My 5 Favorite Posts of the Year
Image credit: Know Your Meme.
It's been a rather rich year at Viz, and it's nearly impossible to choose just five blogs. That said, here are a few I found particularly striking, fun, or thought-provoking:
"Strong is the New Skinny, OR: Why I hate the Strong Female Character" by Aubri. I admit, this subject has been on my mind a lot, and I even touched on it in my discussion of The Lego Movie. The "Strong Female Character" seems to be the newest cliche in every Hollywood film, and for a while the dominance of this trope had concerned me. This post explains, I think, a lot of my objections. As Aubri writes, "By allowing 'strength' to stand in for any positive attribute, we become complicit in a cultural agenda that marginalizes the communal, the vulnerable, the soft." Thus while "'Strength' has such positive connotation that to test its limits feels unnatural, even anti-feminist," we ought to be careful to remember that the way we present strength--especially in terms of Young Adult book covers that emphasize and celebrate character's isolation from social support and self-reliance--is not an unambiguous virtue. But read the article, if you haven't; there's a lot more to it than my summary describes.
"Words, Words, Words: Judging Hamlet by its Cover" by Deb.
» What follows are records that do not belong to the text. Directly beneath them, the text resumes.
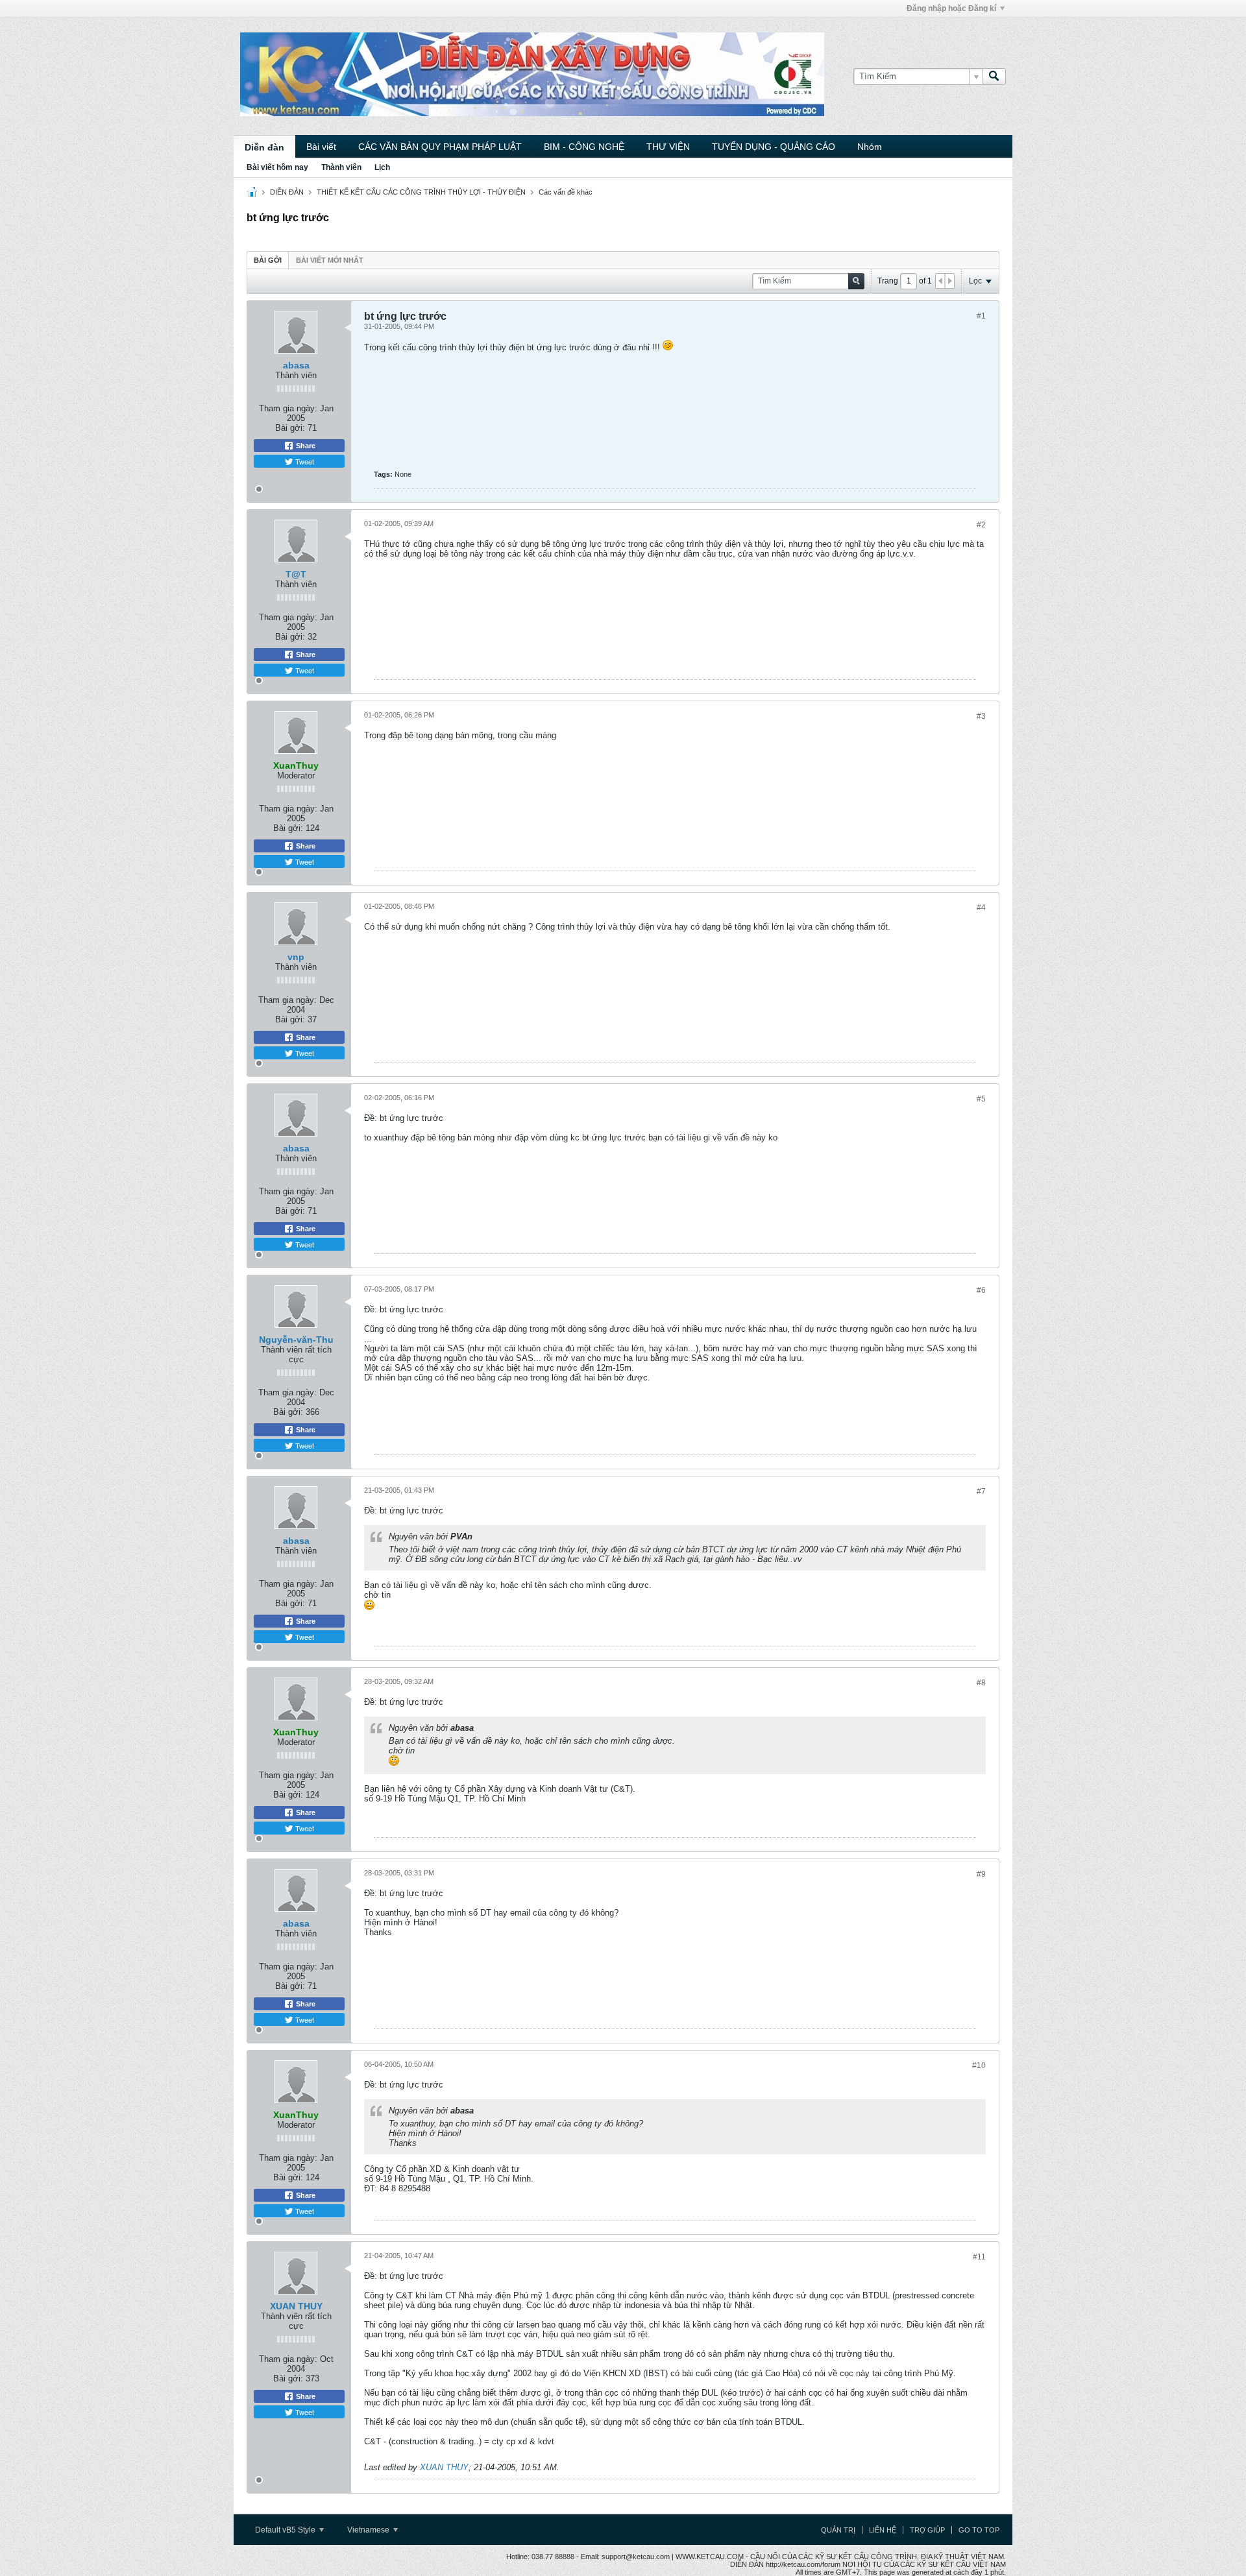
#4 (981, 907)
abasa (296, 365)
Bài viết (321, 146)
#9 (981, 1874)
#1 (981, 315)
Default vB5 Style (286, 2529)
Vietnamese (369, 2529)
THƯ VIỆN (668, 146)
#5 (981, 1098)
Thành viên (341, 167)
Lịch (382, 167)
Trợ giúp (927, 2530)
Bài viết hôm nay (277, 167)
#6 (981, 1290)
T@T (296, 574)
So, I'm a nerd, and I can't resist a discussion that discusses the cover for The Klingon Hamlet. But re-reading this post as part of my year-end review, I was struck by the way contemporary Hamlet titles participate in a neoliberal marketing strategy similar to that discussed by Aubri above. It is true, of course, that issues of individual identity, social isolation, and death are integral to Hamlet, but so are issues of social corruption ("there is something rotten in the state of Denmark"), political duties, and interpersonal relationships. It is interesting, then, that modern presentations of Hamlet are almost entirely univocal in their presentation of a single character, whether it is the Danish prince himself or his doomed lover Ophelia.
"Big Hero 6 and the Consolations of Violence" by me. In many ways this post echoes my favorite post of last year, "Lilo and Stitch: The Danger of Beautiful Stories." Both articles examine kid's movies that provide painful correctives to the mindless narratives fostered by other works. Lilo and Stitch takes on the pristine body images found in dolls and fairy-tales, while Big Hero 6 provides a more painful, less violent way of dealing with grief and building community than that modeled in Guardians of the Galaxy. What particularly draws me to these stories is both the way they remind us of the pain more conventional genres conceal, and the way they do this without abandoning their roles of providing engaging, kid-friendly entertainment. I found Big Hero 6 to be "less escapist, more grounded in visible human experience, and ultimately more thoughtful" than the adult-targeted superhero film it followed.
"Taste vs. Enjoyment" by Rhiannon. At Viz, we're pretty good at discussing visual culture; it is, as they say, what we do. But what I particularly love about this post is that it contributes to visual rhetoric. The article's infographic presents different book covers on a graph, drawn from 170 anonymous survey respondents, charted in terms of their entertainment value and "highbrow" nature. The post thus provides an interesting, if incomplete, snapshot of the way people perceive "canonicity" and literary pleasure today.
"Moving Targets: Player Choice and the Politics of Bioshock: Infinite" by Casey. Video games are still in a somewhat anomolous position when it comes to cultural criticism. On one hand, they clearly participate in familiar forms of visual and narrative rhetoric; video games often have stories, always have carefully crafted images, &c. On the other hand, their ability to provide experiences and respond to player choice makes them fundamentally different from other forms of visual or narrative culture. This post navigates between the two extremes, looking at the effect of a single, barbaric decision. Choosing rather or not to assault an interracial culture in the game's horrifically racist seting has, in Casey's analysis, at least two different effects. The game can convey "the idea that racism in its most insiduous form is less about villainy and more about institutionalized, systemic, and normalized violence." At the same time, it need not have this effect. Indeed, you as the gamer "are encouraged in your player experience to revel in the implied notion that enough bullets (or baseballs) will rid Columbia of wicked individuals and therefore of wicked ideologies." It is precisely this play between not just different interpretations but also different actions that makes video game narratives such rich and interesting cultural artifacts.